At the start of the project, the Centre recruited and worked with 432 adolescent girls from four local government areas. Over the period of twelve months, the project has recorded tremendous increase in knowledge and improvement in reading and writing especially for the Out- of- school girls. At the beginning of the safe spaces, these girls could neither hold a pencil nor identify alphabets or numbers. As at today, the girls can read and write simple sentences, do basic arithmetic and speak English to a small degree. The In- school girls on the other hand have completed their primary school education and transited to junior secondary schools.
Through the safe spaces, the Centre is creating viable alternatives for adolescent girls educationally. The safe spaces break the socio-economic barriers faced by girls and empowers them to become an improved version of themselves. Girls who pass through the safe spaces become confident, have improved self- esteem, can speak and express themselves publicly, can make decisions that affect the overall outcome of their lives and create a network of support for other adolescent girls like themselves.

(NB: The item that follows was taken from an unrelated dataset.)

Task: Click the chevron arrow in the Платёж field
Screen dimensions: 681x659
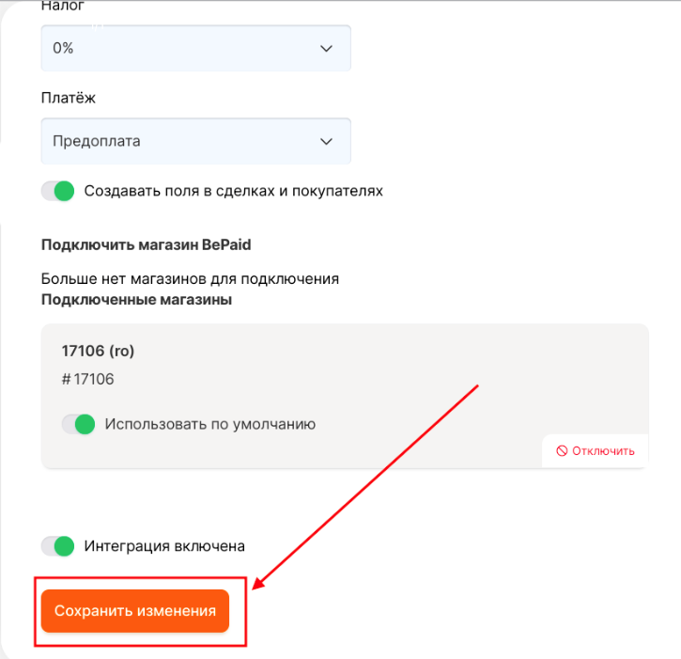Action: coord(326,141)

The Safe space program is of great importance because in many societies especially northern Nigeria, the girl child is left behind, giving more preference to the male child. Hence, safe space aims at educating the girl child about every aspect of her life needed to survive.
A safe space often consists of 15-20 adolescent girls, a trained mentor, a private space provided by the community or government and a girl centered curriculum with emphasis on the acquisition of life skills such as agency, voice, decision making, reading, writing and arithmetic among others. At safe spaces, girls feel free to express themselves in a confidential environment without fear of judgement or intimidation.
To reach more girls especially those who are marginalized and at risk, it is important that programs such as this are complemented by government support.
To achieve this, it is important that the Kaduna state government through the Ministries of Education and Human Services and Social Development as well as other Stakeholders take up this initiative to provide an opportunity for all adolescent girls within Kaduna state to benefit from safe spaces.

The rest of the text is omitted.